France - Afrique : Les réparations coloniales s’imposent progressivement dans le débat politique africain
Le débat sur les réparations liées aux crimes coloniaux et néocoloniaux prend une ampleur croissante en Afrique de l’Ouest. Le 9 mai dernier, l’île de Gorée, au Sénégal, a accueilli une table ronde consacrée au thème « Justice et réparations », réunissant militants, intellectuels et acteurs engagés autour d’une même question : celle de la nécessité pour les États africains d’exiger des réparations de la part de la France pour les crimes commis durant la période coloniale et dans le cadre des mécanismes néocoloniaux qui ont suivi.
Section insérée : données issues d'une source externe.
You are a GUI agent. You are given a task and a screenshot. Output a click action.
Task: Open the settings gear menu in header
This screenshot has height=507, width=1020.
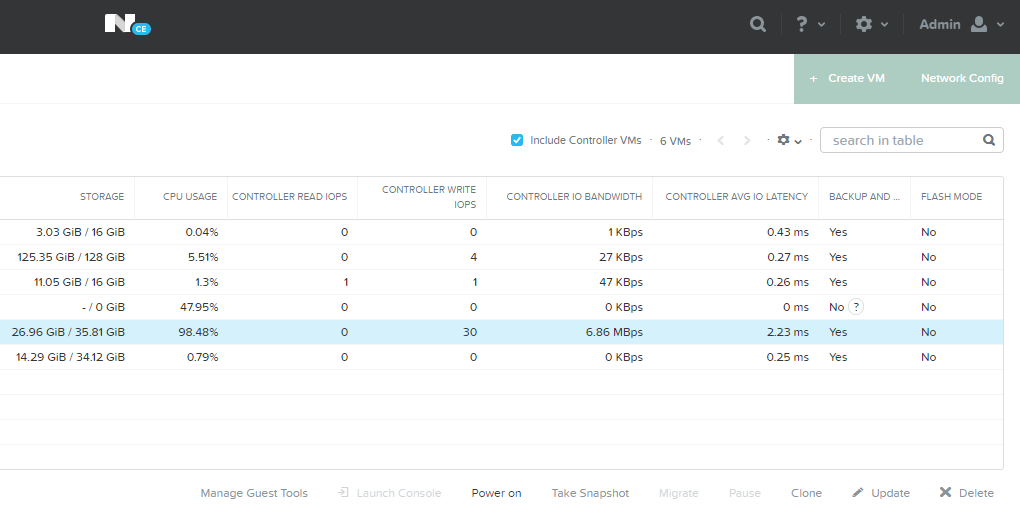point(871,24)
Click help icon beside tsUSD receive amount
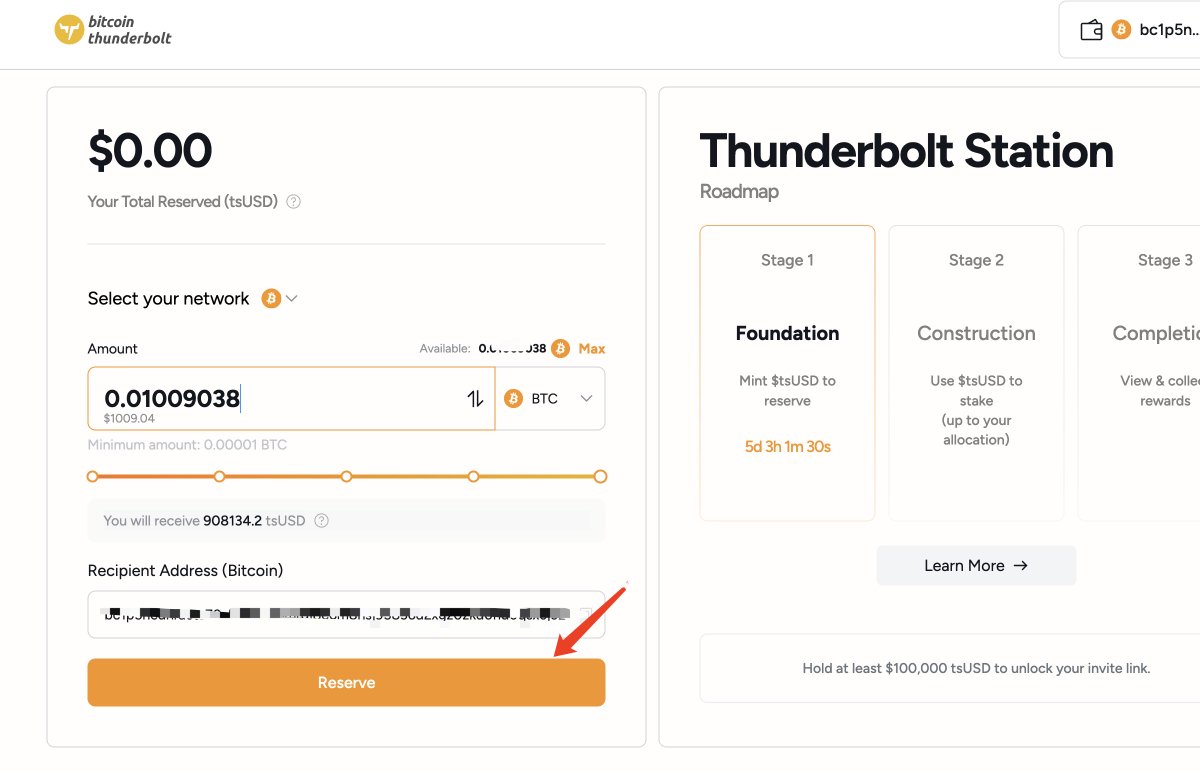This screenshot has height=771, width=1200. [x=321, y=521]
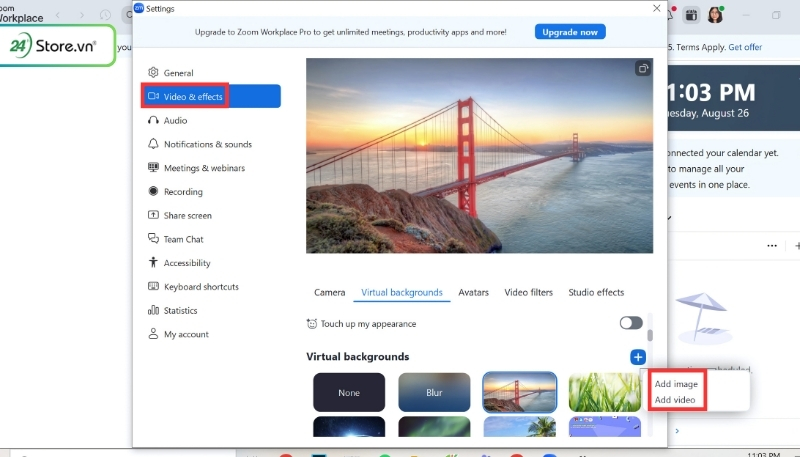Screen dimensions: 800x457
Task: Toggle Touch up my appearance switch
Action: click(631, 323)
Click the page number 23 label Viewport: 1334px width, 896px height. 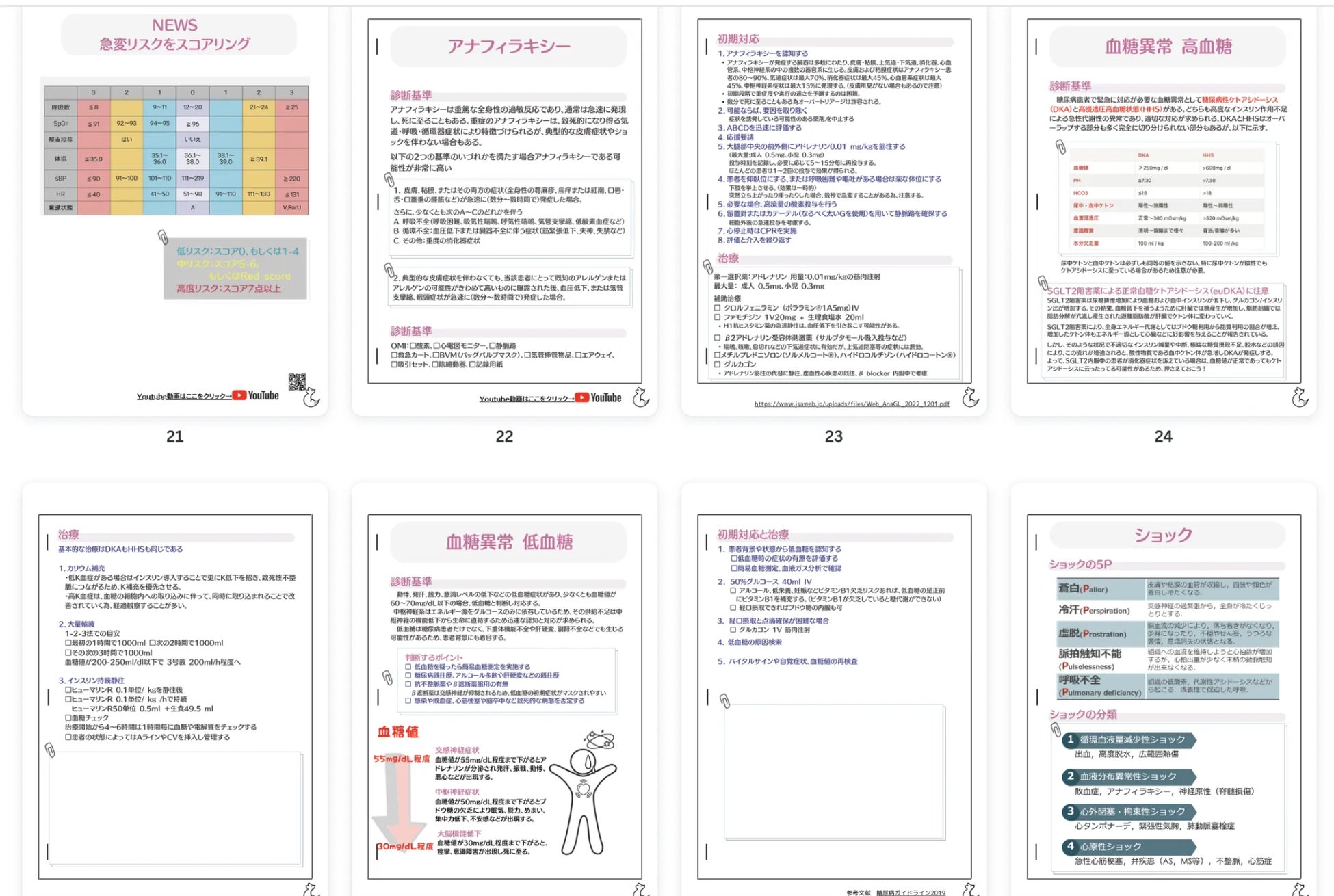tap(833, 436)
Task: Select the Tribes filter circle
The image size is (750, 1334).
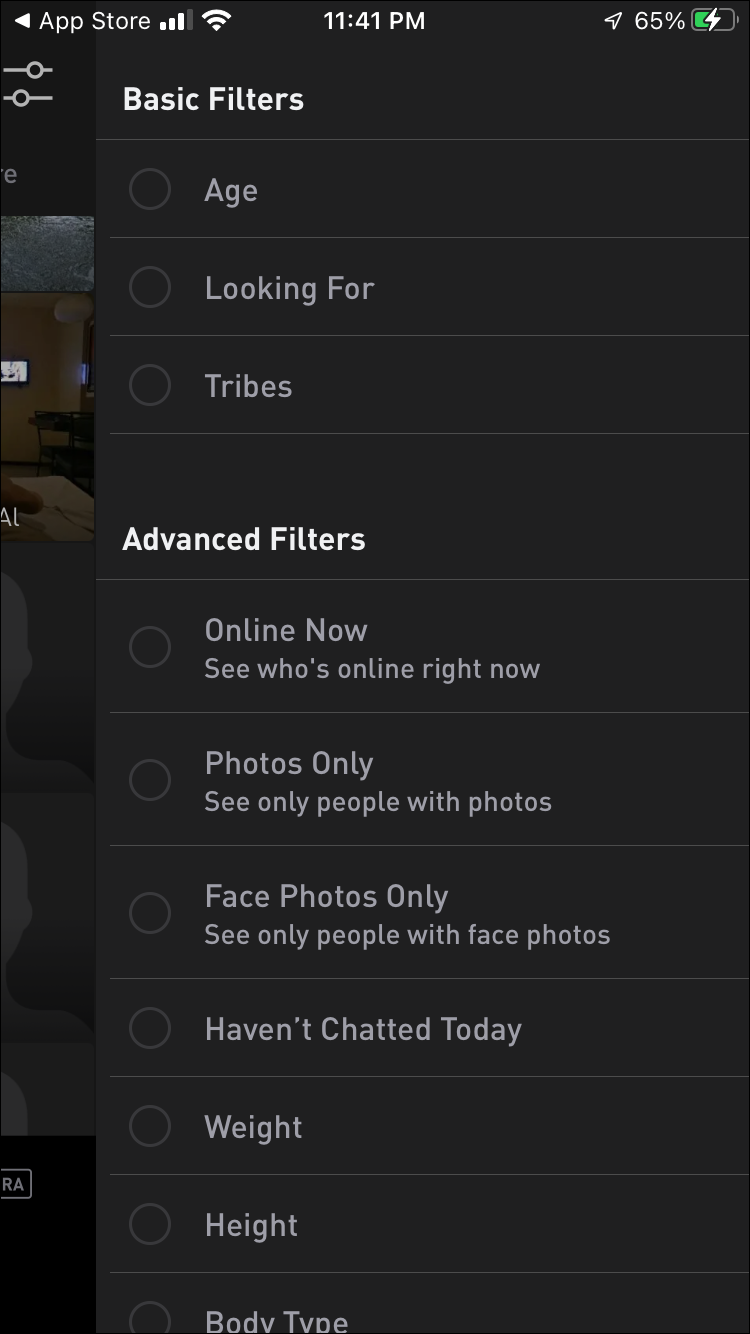Action: pyautogui.click(x=150, y=385)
La forte mobilisation observée lors de cette rencontre confirme que la question des réparations n’est plus marginale sur le continent. Elle s’impose désormais comme un sujet politique majeur, porté par plusieurs pays africains qui souhaitent transformer une mémoire douloureuse en levier de justice historique et de reconstruction.
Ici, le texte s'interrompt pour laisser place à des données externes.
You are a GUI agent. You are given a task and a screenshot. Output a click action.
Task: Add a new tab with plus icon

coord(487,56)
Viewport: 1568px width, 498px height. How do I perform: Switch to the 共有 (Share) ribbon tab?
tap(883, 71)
Le Ghana apparaît aujourd’hui comme l’un des principaux moteurs de cette dynamique. Le 25 mars 2026, l’Assemblée générale des Nations unies a adopté une résolution initiée par Accra qualifiant l’esclavage et la traite transatlantique des Africains de « crime le plus grave contre l’humanité ». Cette initiative diplomatique a marqué une étape importante dans la reconnaissance internationale des crimes historiques subis par les peuples africains.
Dans le même mouvement, des voix se sont élevées au Sénégal afin d’appeler les autorités à rejoindre officiellement le mouvement africain en faveur des réparations. Pour de nombreux activistes présents à Gorée, la reconnaissance historique ne peut désormais plus être dissociée d’exigences concrètes de compensation et de justice.
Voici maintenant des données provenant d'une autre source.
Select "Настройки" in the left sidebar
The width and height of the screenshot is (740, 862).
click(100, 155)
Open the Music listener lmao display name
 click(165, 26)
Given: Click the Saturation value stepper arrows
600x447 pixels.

Lors des cérémonies organisées le 25 mars 2026 à l’occasion de la commémoration de l’abolition de l’esclavage et de la traite transatlantique, le représentant du Burkina Faso auprès des Nations unies, Saïdou Zongo, a salué l’initiative ghanéenne dans une déclaration.
Dans son intervention, le diplomate burkinabè a insisté sur la nécessité d’aborder frontalement la question des réparations dues par les anciennes puissances coloniales européennes. Il a établi un parallèle direct entre les formes d’exploitation du passé et celles observées aujourd’hui sur le continent africain. Selon lui, là où des vies humaines étaient autrefois marchandisées, les ressources africaines sont désormais exploitées à travers l’instabilité, les conflits et les ingérences extérieures impliquant parfois des États historiquement liés à la traite transatlantique et à la colonisation.
Saïdou Zongo a également réaffirmé, au nom des États du Sahel, l’engagement du bloc à soutenir toute initiative visant à promouvoir une justice réparatrice pour l’Afrique. Cette prise de position traduit une volonté croissante de plusieurs pays de la région de porter la question des réparations sur le terrain diplomatique et juridique.
Les revendications actuelles trouvent leur origine dans une longue histoire de violences coloniales en Afrique de l’Ouest. L’exploitation des ressources, le travail forcé et les discriminations systémiques restent profondément ancrés dans les mémoires collectives. Parmi les épisodes les plus marquants figure la guerre Volta-Bani de 1915 à 1917, considérée comme l’un des plus grands soulèvements anticoloniaux de l’Afrique occidentale française.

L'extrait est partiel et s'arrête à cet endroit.